# [DATA LISTING]
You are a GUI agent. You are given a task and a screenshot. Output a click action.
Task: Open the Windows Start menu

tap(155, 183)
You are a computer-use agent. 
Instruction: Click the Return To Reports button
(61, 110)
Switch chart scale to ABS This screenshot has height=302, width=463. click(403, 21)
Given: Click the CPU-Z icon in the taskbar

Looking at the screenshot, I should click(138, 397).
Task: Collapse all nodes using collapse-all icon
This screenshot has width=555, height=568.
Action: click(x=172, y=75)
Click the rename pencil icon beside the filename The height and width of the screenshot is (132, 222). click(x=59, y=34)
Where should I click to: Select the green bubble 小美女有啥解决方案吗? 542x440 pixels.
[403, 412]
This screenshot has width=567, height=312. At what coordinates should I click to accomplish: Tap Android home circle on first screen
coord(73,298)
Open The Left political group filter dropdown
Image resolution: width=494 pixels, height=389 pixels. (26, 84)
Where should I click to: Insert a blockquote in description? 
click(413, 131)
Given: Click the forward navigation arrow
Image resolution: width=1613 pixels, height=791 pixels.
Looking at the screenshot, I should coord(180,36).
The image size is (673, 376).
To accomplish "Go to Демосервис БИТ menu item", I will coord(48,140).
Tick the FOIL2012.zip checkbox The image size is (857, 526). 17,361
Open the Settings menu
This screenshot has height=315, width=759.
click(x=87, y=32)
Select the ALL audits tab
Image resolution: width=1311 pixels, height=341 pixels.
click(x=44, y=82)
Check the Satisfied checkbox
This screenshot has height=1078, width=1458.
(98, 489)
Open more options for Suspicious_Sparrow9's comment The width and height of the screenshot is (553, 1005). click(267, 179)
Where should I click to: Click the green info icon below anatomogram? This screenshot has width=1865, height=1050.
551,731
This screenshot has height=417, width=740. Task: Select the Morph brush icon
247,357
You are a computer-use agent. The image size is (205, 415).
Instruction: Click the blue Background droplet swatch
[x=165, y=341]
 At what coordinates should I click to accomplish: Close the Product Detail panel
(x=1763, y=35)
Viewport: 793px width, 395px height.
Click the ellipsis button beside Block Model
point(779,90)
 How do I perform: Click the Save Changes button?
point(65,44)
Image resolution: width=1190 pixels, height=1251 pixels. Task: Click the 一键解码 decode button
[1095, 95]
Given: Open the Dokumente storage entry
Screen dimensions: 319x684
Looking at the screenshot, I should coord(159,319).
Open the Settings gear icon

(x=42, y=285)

# [EXERCISE]
Present the records above as a Markdown table with the columns Row and Line. Give each non-blank line its own row, numbered in order, and omit the blank lines.

# [SOLVED PROBLEM]
| Row | Line |
|---|---|
| 1 | You are a GUI agent. You are given a task and a screenshot. Output a click action. |
| 2 | Task: Open the Windows Start menu |
| 3 | tap(155, 183) |
| 4 | You are a computer-use agent.  |
| 5 | Instruction: Click the Return To Reports button |
| 6 | (61, 110) |
| 7 | Switch chart scale to ABS This screenshot has height=302, width=463. click(403, 21) |
| 8 | Given: Click the CPU-Z icon in the taskbar |
| 9 | Looking at the screenshot, I should click(138, 397). |
| 10 | Task: Collapse all nodes using collapse-all icon |
| 11 | This screenshot has width=555, height=568. |
| 12 | Action: click(x=172, y=75) |
| 13 | Click the rename pencil icon beside the filename The height and width of the screenshot is (132, 222). click(x=59, y=34) |
| 14 | Where should I click to: Select the green bubble 小美女有啥解决方案吗? 542x440 pixels. |
| 15 | [403, 412] |
| 16 | This screenshot has width=567, height=312. At what coordinates should I click to accomplish: Tap Android home circle on first screen |
| 17 | coord(73,298) |
| 18 | Open The Left political group filter dropdown |
| 19 | Image resolution: width=494 pixels, height=389 pixels. (26, 84) |
| 20 | Where should I click to: Insert a blockquote in description?  |
| 21 | click(413, 131) |
| 22 | Given: Click the forward navigation arrow |
| 23 | Image resolution: width=1613 pixels, height=791 pixels. |
| 24 | Looking at the screenshot, I should coord(180,36). |
| 25 | The image size is (673, 376). |
| 26 | To accomplish "Go to Демосервис БИТ menu item", I will coord(48,140). |
| 27 | Tick the FOIL2012.zip checkbox The image size is (857, 526). 17,361 |
| 28 | Open the Settings menu |
| 29 | This screenshot has height=315, width=759. |
| 30 | click(x=87, y=32) |
| 31 | Select the ALL audits tab |
| 32 | Image resolution: width=1311 pixels, height=341 pixels. |
| 33 | click(x=44, y=82) |
| 34 | Check the Satisfied checkbox |
| 35 | This screenshot has height=1078, width=1458. |
| 36 | (98, 489) |
| 37 | Open more options for Suspicious_Sparrow9's comment The width and height of the screenshot is (553, 1005). click(267, 179) |
| 38 | Where should I click to: Click the green info icon below anatomogram? This screenshot has width=1865, height=1050. |
| 39 | 551,731 |
| 40 | This screenshot has height=417, width=740. Task: Select the Morph brush icon |
| 41 | 247,357 |
| 42 | You are a computer-use agent. The image size is (205, 415). |
| 43 | Instruction: Click the blue Background droplet swatch |
| 44 | [x=165, y=341] |
| 45 |  At what coordinates should I click to accomplish: Close the Product Detail panel |
| 46 | (x=1763, y=35) |
| 47 | Viewport: 793px width, 395px height. |
| 48 | Click the ellipsis button beside Block Model |
| 49 | point(779,90) |
| 50 |  How do I perform: Click the Save Changes button? |
| 51 | point(65,44) |
| 52 | Image resolution: width=1190 pixels, height=1251 pixels. Task: Click the 一键解码 decode button |
| 53 | [1095, 95] |
| 54 | Given: Open the Dokumente storage entry |
| 55 | Screen dimensions: 319x684 |
| 56 | Looking at the screenshot, I should coord(159,319). |
| 57 | Open the Settings gear icon |
| 58 | (x=42, y=285) |